Combine all this with a surface pressure equivalent to that half a mile deep in Earth’s oceans, a surface baking at a nice toasty 900F or so, apparent rampant volcanism, and acid drops suffused through the atmosphere, nowhere else in the solar system is quite like Venus.

Okay, But About That Atmosphere…

So we’ve established that Venus’s surface is a blasted hellscape. It’s hot, it’s volcanic, and the only thing between you and pure solar radiation is 60 miles of acidic clouds that are also trying to squish you. Even if the planet was once a delightful place, it certainly isn’t any longer.

Venus as seen in UV light. The dark streaks indicate where something is absorbing UV light in large amounts. Credit: ESA/MPS/DLR/IDA

But we do think it was once the kind of place that life could have thrived, and if there’s one thing we know about life it’s that once it’s around, it’s very hard to destroy it completely if you give it half an inch.

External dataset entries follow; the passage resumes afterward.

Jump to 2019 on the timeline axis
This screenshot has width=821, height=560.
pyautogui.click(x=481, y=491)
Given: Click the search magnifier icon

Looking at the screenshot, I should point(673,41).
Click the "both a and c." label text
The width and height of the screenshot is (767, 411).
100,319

Venus’s surface is awful, but there’s a layer of atmosphere roughly 25-40 miles (40-60 km) up where the pressures are far more pleasant and the temperatures don’t mean automatic death. Enough radiation gets filtered out by the cloud layers above that by the time you get to this region you’re not getting cooked anymore than you would on Earth’s surface. There’s acid drops, yes, but that’s not actually a dealbreaker for certain kinds of simple life. We sometimes call this Venus’s “habitable zone”, which definitely stretches the definition of the term, but you get it.

Let’s propose a gigantic “if”: IF life formed on Venus during its friendlier era, it’s entirely possible that some microbial form of it could still survive in the cloud layers, even as anything closer to the ground or higher up got eradicated. And after all, Earth has an aerial biosphere of its own—maybe Venus can support one too.

Such Tantalizing Hints

I remember the day, back in 2017, when I was doing my usual perusal of the day’s space headlines (what, you don’t think I only started doing that when the newsletter became a thing, do you?) and I read about the mystery of UV light absorption in Venus’s clouds. I got more excited than one probably normally should about light absorption, because there are potential implications.

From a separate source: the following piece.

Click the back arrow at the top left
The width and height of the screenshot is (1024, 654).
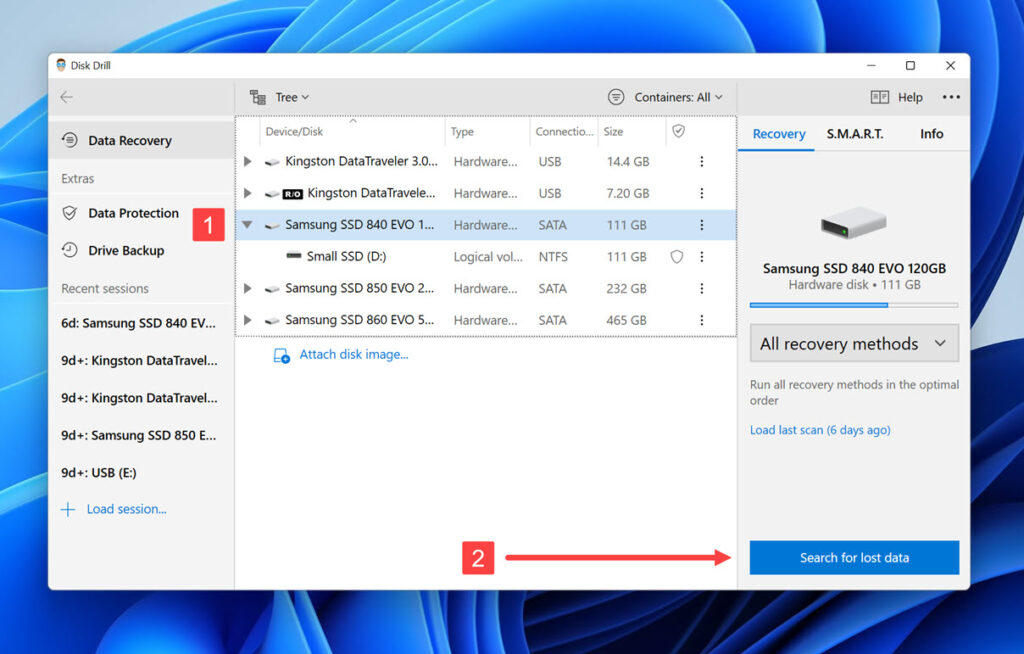(66, 97)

Something is absorbing large amounts of UV light in Venus’s atmosphere. The authors of the 2017 paper dutifully listed several possible explanations. Being thorough, they even listed the one that seemed mostly unlikely: microbes. Certain kinds of microbes absorb UV light at the exact wavelengths being absorbed in the Venusian clouds. Iiiiinteresting.

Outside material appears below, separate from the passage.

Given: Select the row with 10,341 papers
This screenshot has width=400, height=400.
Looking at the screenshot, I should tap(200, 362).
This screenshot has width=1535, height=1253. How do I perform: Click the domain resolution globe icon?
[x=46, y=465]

An artist’s image showing the molecule phosphine in the clouds of Venus. Credit: ESO/M. Kornmesser/L. Calçada/NASA/JPL-Caltech

Then there’s the phosphine debate. In 2020 a paper came out claiming the detection of large amounts of phosphine in Venus’s atmosphere. This could be a potential biomarker—or it could be not that at all. And then the arguments started about whether it was actually detected at all. The phosphine isn’t really there. No wait, it is. But no, not really. Unless it actually is and this time it’s accompanied by ammonia, another potential biomarker.

At the moment the momentum is in the “yes, there’s phosphine” camp, though even if it is it doesn’t necessarily mean it’s being produced biologically. But it could be, is the point.

There and Back Again

This is why the idea of a Venus atmosphere sample return mission is so blasted exciting. It’s hard to observe details about the Venusian habitable zone all the way from Earth—but if we can bring a sample of it back to Earth and study it here, we can really see what’s going on.

Of course the sampling vehicle will have to be able to survive intense solar radiation, sulfuric acid droplets, and the incredibly strong winds of Venus to do it, not to mention getting there and back again. None of that is easy. And when we get the sample home, it will undoubtedly help answer a lot of questions we have, but it might not be filled with anything revolutionary.

Or we might crack that sample container and find a whole crowd of Venusian microbes indignant that they’ve been so rudely snatched out of their lovely, acidic clouds and brought to this frigid place. The first place we find life away from Earth might just be the last place we once thought to look for it. That’s still possible. And it’s the possibilities that help keep us going.